By Robert Atkinson
Innovation and entrepreneurship are now keys to economic success, not just nationally but in the states. With an increasingly globalized economy enabling easy access to low-cost production systems in nations like China, India, and Mexico, the United States' competitive advantage will be found in areas such as advanced, technology-based manufacturing and high-wage, knowledge-based services that other nations are unable to produce or provide as easily or as efficiently. States that thrive in this new environment will have, among other things, a well-educated workforce and a greater share of jobs based on high-level skills; strong global connections; dynamic firms and entrepreneurs; industries and individuals embracing digital technologies and strong capabilities in technological innovation.
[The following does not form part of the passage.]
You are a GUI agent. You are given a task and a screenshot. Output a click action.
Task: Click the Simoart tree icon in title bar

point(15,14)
Fortunately for Colorado, the state ranks relatively well on these factors. In fact, in the 2014 State New Economy Index (SNEI), released this week by the Information Technology and Innovation Foundation, Colorado ranked sixth of the 50 states in terms of 25 indicators designed to project a state's ability to compete in a fast-moving, high-tech global economy, up from seventh in 2012 and 9th in 2010.
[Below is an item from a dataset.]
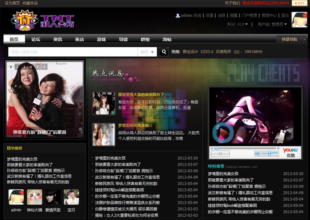Click the DIY button in top bar

pyautogui.click(x=299, y=3)
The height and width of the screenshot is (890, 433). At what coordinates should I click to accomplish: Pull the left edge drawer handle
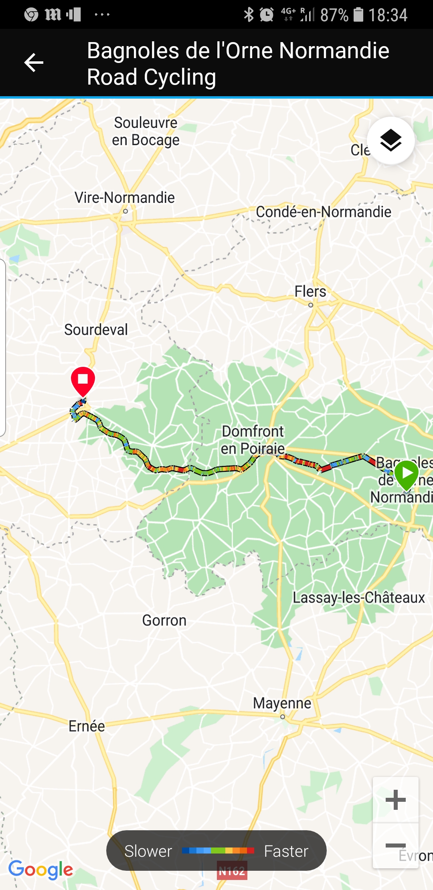2,347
The report sees state economies as more than static entities best measured by conventional measures like gross state product, but as constantly evolving ecosystems that are driven by entrepreneurs, research and development, the adoption of new technologies, and global connections. As a result, the Index measures economic performance not in current GDP terms, but in terms of future economic strength, using indicators to predict how a state will fair in the new age of globalization, big data, knowledge-based industries, and innovation.
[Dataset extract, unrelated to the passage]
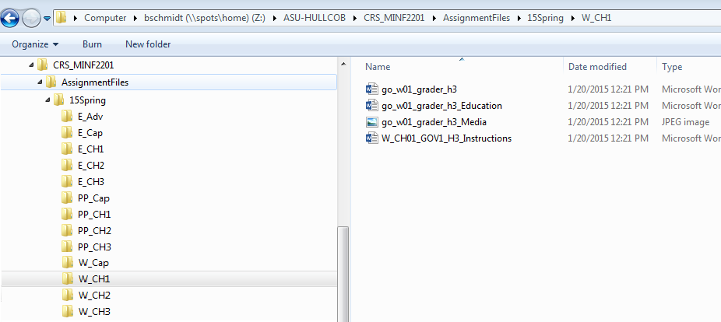Click the Burn toolbar command
721x322 pixels.
[x=92, y=44]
When assessing the rankings, it is clear to see why Colorado is often referred to as a hotbed for high-tech innovation in the middle of the country. The state ranks fifth in venture capital, fourth in initial public offerings (IPOs), third in high-tech jobs, and second in the education levels of the workforce. Indeed, Colorado has become a beacon for highly-educated workers looking for a high quality of life and opportunities for creativity and invention in a supportive environment.
Does ranking high on the index matter for economic growth? If all a state wants is more jobs, it doesn't. States with low rankings create just as many jobs as states ranking high. However, if good jobs are desired, then these indicators are powerful drivers. Indeed, there is a strong positive correlation between a state's scores on these indicators and per-capita income growth.
There is of course room for Colorado to improve its economic vitality in the New Economy (and by extension its score on SNEI). Colorado lags in areas such as foreign direct investment and the export focus of manufacturing and services, currently ranking just 37th in indicators measuring globalization. Moreover, Colorado ranks 19th in the amount of money companies invest in research and development.
To promote further innovation-based growth, Colorado should adopt and pursue policies that encourage innovation and entrepreneurship. For too long many states have sought success simply by trying to "out-cheap" their neighbors and then use that advantage to go out and convince business to move to their state. But this strategy is a losing game, given that labor costs in many developing nations are between 10 and 20 percent of U.S. costs. Rather, states should seek to put in place the best environment for attracting and retaining high-skilled knowledge workers, helping firms access technology from universities and national laboratories, investing in high-quality education systems and infrastructure, supporting a dynamic start-up ecosystem, and ensuring that the tax code supports innovative activities like R&D. With Colorado's already strong advantages, supportive policies can make the state even more of an innovative hotbed.